CREATE TABLE signals (
start_at timestamp, -- when does the parking space get occupied
end_at timestamp, -- when does the parking space get freed (can be null)
last_updated_at timestamp, -- when the signal is generated and sent
space_id int, -- the id of the parking space
level int -- the level where the parking space is at
) with (
connector = 'kafka',
topic = 'signals'
);
CREATE TABLE parking_lot (
space_id int, -- the id of the parking space
level int, -- the level where the parking space is at
primary key (space_id)
);
Let's take a look at how a data record is generated in this scenario. Imagine that at time T0, a sensor located above the 45th parking space on the 2nd level detects the presence of a vehicle underneath it. This detection will result in the creation of a record (T0, NULL, T0, 45, 2)
.
Due to potential network glitches or temporary service interruptions, the sensor may need to retransmit the record to the central unit to ensure the integrity of the data. For example, it might send a duplicate record (T0, NULL, T1, 45, 2)
after a random interval of time, denoted as T1.
When the vehicle leaves the parking space at time T2, the sensor will generate a new record: (T0, T2, T2, 45, 2)
, indicating that the space is now available. Similarly, to prevent any loss of data, the sensor may retransmit this information after a short delay.
Scenario 1: Real-time parking space availability
In order to create the "Parking Spaces Available" dashboard shown in the figure, RisingWave needs to determine the current number of vacant parking spaces. This involves checking if the most recent signal for a parking space has a NULL value in the end_at
field.
Initially, our goal is to extract the latest signal for each parking space, keeping the signal with the highest last_updated_at
timestamp.
create materialized view latest_signal_for_each_parking_space as
with ranked as (
select *, row_number() over (partition by space_id order by last_updated_at desc) as rn
from signals
)
select * except (rn)
from ranked
where rn = 1;
To utilize the row_number()
with rank = 1
approach, you can refer to the information provided at this doc: Top-N by group. In essence, this involves partitioning the data by the space_id
field, and within each partition, ordering the data by last_updated_at
to retain only the latest signal for further processing.
Afterwards, you can determine if a parking space is occupied based on its latest signal. Then, you can aggregate the availability for each level within the parking lot.
create materialized view occupied_on_each_level as
select
level,
count(case when end_at is NULL then 1
else 0
end) as occupied
from
latest_signal_for_each_parking_space
group by
level;
If the latest signal shows that a parking space is occupied and has a NULL
value in the end_at
field, then that parking space is still occupied. On the other hand, if the end_at
field is not NULL
, it indicates that the parking space is empty.

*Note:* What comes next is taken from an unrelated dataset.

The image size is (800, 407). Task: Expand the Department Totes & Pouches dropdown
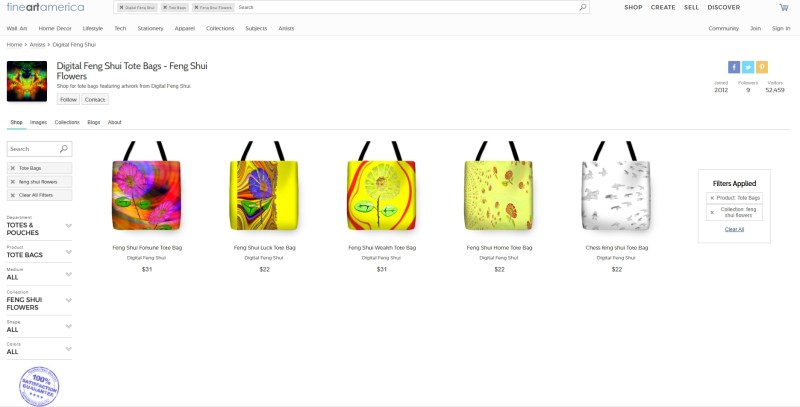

To calculate the count of occupied parking spaces on each level (occupied_on_each_level
), we subtract this count from the total number of parking spaces on each level to determine the number of available parking spaces. Therefore:
create materialized view available_on_each_level as
with
total_on_each_level as (
select
level,
count(*) as total
from parking_lot
group by level
)
select
t.level as level,
total - occupied as available
from
total_on_each_level t
inner join
occupied_on_each_level o
on t.level = o.level;
Scenario 2: Unavailability of each parking space per hour
In order to calculate the percentage of time that each parking space is occupied within each hour, we need to take into account overlapping time intervals for each signal.
For example, if a parking space is occupied from 7:00 to 7:10 and then from 7:40 to 8:00, there are 30 minutes out of the total 60 minutes from 7:00 to 8:00 when the space is occupied. This results in an unavailability of 50%.
Similarly, if a parking space has been occupied since 7:50 and remains occupied until the current time at 8:30, within the hour from 7:00 to 8:00, only the duration from 7:50 to 8:00, which is 10 minutes out of 60 minutes, is considered. This results in an unavailability of 16.7%.
For subsequent hours, such as from 8:00 to 9:00, we only consider the portion from the beginning of the hour (8:00) to the current time (8:30), resulting in a full hour of occupancy (100%).
To incorporate this logic into SQL, we need to calculate the percentage of time that each parking space is occupied within each hour without initially considering the progression of time.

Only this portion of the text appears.